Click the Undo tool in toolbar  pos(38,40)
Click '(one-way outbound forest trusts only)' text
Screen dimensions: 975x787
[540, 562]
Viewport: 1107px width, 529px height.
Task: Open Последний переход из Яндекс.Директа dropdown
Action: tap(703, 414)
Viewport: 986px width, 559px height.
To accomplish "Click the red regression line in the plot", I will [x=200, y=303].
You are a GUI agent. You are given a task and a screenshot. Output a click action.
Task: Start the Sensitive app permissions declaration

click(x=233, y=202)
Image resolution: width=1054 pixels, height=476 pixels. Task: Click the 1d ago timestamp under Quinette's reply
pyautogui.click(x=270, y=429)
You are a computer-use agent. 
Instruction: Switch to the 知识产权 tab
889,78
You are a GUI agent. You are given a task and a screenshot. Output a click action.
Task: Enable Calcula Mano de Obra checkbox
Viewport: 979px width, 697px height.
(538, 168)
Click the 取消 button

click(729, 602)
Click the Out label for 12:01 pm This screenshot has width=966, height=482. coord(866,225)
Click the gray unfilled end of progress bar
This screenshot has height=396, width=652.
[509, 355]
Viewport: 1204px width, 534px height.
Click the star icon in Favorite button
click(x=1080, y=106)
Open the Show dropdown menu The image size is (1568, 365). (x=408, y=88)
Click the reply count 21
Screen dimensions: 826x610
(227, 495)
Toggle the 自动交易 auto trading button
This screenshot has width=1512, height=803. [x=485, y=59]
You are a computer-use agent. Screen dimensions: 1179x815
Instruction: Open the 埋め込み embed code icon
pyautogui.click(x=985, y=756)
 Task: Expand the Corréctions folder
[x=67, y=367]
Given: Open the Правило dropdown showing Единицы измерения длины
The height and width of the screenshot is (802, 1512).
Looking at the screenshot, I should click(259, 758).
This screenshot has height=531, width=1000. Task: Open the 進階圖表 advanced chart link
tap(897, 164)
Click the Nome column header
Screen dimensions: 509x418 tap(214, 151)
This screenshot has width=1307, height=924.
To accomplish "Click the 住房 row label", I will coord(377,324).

→ Activity:
Output every line above without altering anything.

→ Exercise output:
Click the Undo tool in toolbar  pos(38,40)
Click '(one-way outbound forest trusts only)' text
Screen dimensions: 975x787
[540, 562]
Viewport: 1107px width, 529px height.
Task: Open Последний переход из Яндекс.Директа dropdown
Action: tap(703, 414)
Viewport: 986px width, 559px height.
To accomplish "Click the red regression line in the plot", I will [x=200, y=303].
You are a GUI agent. You are given a task and a screenshot. Output a click action.
Task: Start the Sensitive app permissions declaration

click(x=233, y=202)
Image resolution: width=1054 pixels, height=476 pixels. Task: Click the 1d ago timestamp under Quinette's reply
pyautogui.click(x=270, y=429)
You are a computer-use agent. 
Instruction: Switch to the 知识产权 tab
889,78
You are a GUI agent. You are given a task and a screenshot. Output a click action.
Task: Enable Calcula Mano de Obra checkbox
Viewport: 979px width, 697px height.
(538, 168)
Click the 取消 button

click(729, 602)
Click the Out label for 12:01 pm This screenshot has width=966, height=482. coord(866,225)
Click the gray unfilled end of progress bar
This screenshot has height=396, width=652.
[509, 355]
Viewport: 1204px width, 534px height.
Click the star icon in Favorite button
click(x=1080, y=106)
Open the Show dropdown menu The image size is (1568, 365). (x=408, y=88)
Click the reply count 21
Screen dimensions: 826x610
(227, 495)
Toggle the 自动交易 auto trading button
This screenshot has width=1512, height=803. [x=485, y=59]
You are a computer-use agent. Screen dimensions: 1179x815
Instruction: Open the 埋め込み embed code icon
pyautogui.click(x=985, y=756)
 Task: Expand the Corréctions folder
[x=67, y=367]
Given: Open the Правило dropdown showing Единицы измерения длины
The height and width of the screenshot is (802, 1512).
Looking at the screenshot, I should click(259, 758).
This screenshot has height=531, width=1000. Task: Open the 進階圖表 advanced chart link
tap(897, 164)
Click the Nome column header
Screen dimensions: 509x418 tap(214, 151)
This screenshot has width=1307, height=924.
To accomplish "Click the 住房 row label", I will coord(377,324).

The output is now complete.